# NVIDIA drivers and OpenGL issues



## Apple Juice (May 5, 2011)

wikipedia said:
			
		

> *OpenGL Problems*
> 
> It has been reported by users as well as developers that nVidia 400-series cards have severe performance problems with 3D content-creation applications such as Autodesk Maya and 3ds Max, Blender, Rhinoceros 3D—as well as some OpenGL games—to the extent that video cards two generations older routinely outperform 400-series in such applications and games. The problem, which affects any OpenGL application using textures, involves accessing framebuffer contents or storing data on the GPU. So far, one customer using an OpenGL based application got a response from nVidia support indicating that the behavior is expected in the GeForce 400 line of cards, and no software update is available to improve the performance of the hardware. The problem can be worked around with a hack by using a CUDA memory copy to access the buffer object.

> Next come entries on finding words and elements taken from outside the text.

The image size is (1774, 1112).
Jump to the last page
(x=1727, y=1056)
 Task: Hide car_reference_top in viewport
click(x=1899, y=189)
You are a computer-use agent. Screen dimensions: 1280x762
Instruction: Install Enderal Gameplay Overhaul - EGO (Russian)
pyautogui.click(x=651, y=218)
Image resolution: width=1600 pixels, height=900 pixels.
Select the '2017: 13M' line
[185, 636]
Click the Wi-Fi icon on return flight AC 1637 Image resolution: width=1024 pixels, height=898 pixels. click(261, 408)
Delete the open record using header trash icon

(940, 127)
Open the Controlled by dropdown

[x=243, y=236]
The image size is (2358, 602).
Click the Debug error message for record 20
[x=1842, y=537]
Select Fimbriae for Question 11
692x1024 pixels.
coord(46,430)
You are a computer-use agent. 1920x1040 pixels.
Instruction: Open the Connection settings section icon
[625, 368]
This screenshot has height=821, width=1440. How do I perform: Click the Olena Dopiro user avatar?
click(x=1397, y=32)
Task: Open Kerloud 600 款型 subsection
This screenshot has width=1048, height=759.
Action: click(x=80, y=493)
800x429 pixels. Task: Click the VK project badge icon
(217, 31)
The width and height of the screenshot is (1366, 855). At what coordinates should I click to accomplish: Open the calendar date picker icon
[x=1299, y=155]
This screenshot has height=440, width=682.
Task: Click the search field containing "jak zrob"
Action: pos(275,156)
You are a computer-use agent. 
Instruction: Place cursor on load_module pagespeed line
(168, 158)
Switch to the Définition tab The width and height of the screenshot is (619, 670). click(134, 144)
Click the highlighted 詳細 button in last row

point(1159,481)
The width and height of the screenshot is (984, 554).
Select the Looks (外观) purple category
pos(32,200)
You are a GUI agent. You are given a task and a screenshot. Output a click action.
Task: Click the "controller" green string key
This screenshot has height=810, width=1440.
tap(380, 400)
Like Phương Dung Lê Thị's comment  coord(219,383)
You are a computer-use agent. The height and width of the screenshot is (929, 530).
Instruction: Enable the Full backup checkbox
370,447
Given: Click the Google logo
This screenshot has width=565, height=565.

GeForce 400 Series - Wikipedia, the free encyclopedia


user facing problem with autodesk maya: Maya 2011 openGL viewport issues - NVIDIA Forums

these problems still exist in 500 series and still not fixed.


----------



## Liverpool_fan (May 5, 2011)

[Solved] Does Nvidia gtx 500 series have OpenGL issues like the 400 series? - Nvidia - Graphic-Displays

So nVidia is "inducing" bugs in their drivers to people buy their Quadro cards? 

So much so for nVidia making great drivers...


----------



## Joker (May 6, 2011)

i heard some ppl said nvidia made great linux drivers? 

amd cards have great foss drivers.


----------